= Laurence Croguennec =

French chemist

Laurence Croguennec is a French chemist and electric battery inventor. She is a director of research for the French National Centre for Scientific Research (CNRS) and associate director of the Institute for Solid State Chemistry Bordeaux (ICMCB), a laboratory shared between CNRS and the University of Bordeaux.

==Research==
Croguennec's research in solid-state chemistry and crystal chemistry focuses on materials for the electrodes of metal-ion batteries including lithium-ion batteries and sodium-ion batteries. This work included the development of an early prototype rechargeable sodium-ion battery with a layered oxide of sodium and titanium as its negative electrode, and has included the first transmission electron microscope images of individual lithium atoms.

==Education and career==
Croguennec received a doctorate in 1996 from Nantes University, through research at the Institut des Matériaux de Nantes Jean Rouxel, a collaborative research institute of CNRS and Nantes University.
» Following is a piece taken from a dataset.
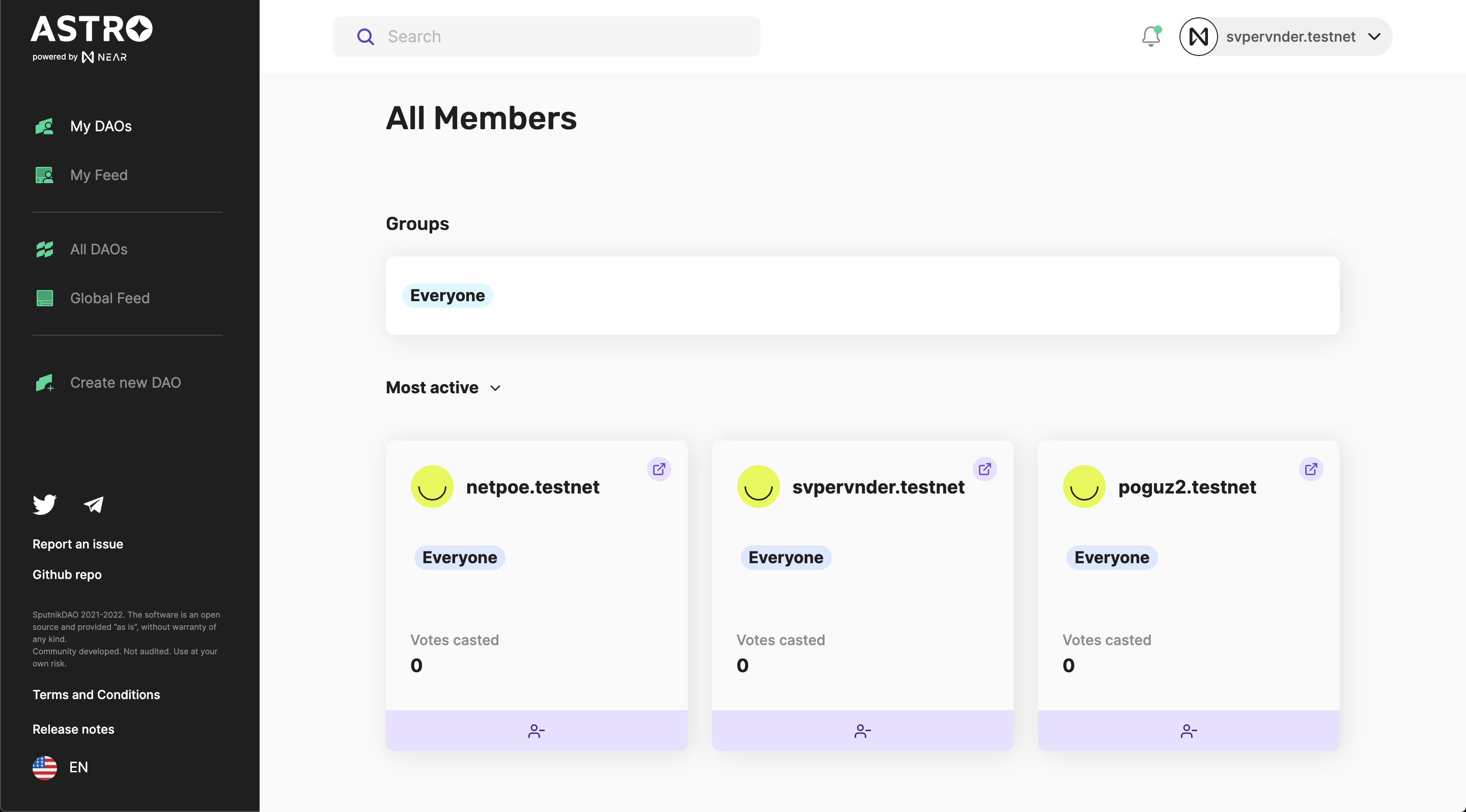Click the search magnifier icon
Screen dimensions: 1466x812
[x=365, y=37]
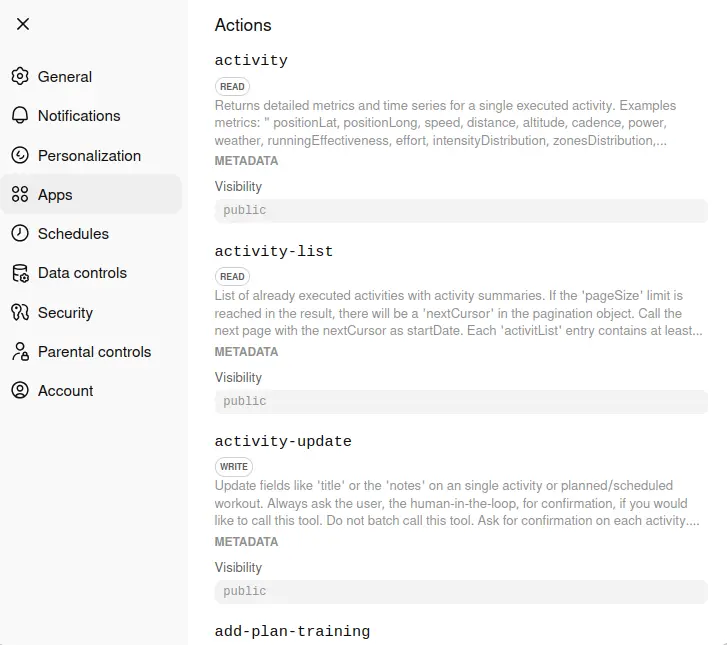Open Data controls settings

point(82,273)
After postdoctoral research at the University of Bonn in Germany, she became a CNRS researcher in 1997, affiliated with ICMCB. She became the head of a research group on materials for batteries there in 2004.

==Recognition==
Croguennec was a 2025 recipient of the CNRS Silver Medal. In 2025 the International Society of Electrochemistry gave her their ISE Prize for Electrochemical Energy Conversion and Storage of Division 3 in Honour of Bruno Scrosati, "for significant advancement of the understanding and development of lithium-, sodium-, and potassium-ion batteries, as well as all-solid-state systems with a strong focus on sustainability and future battery technologies".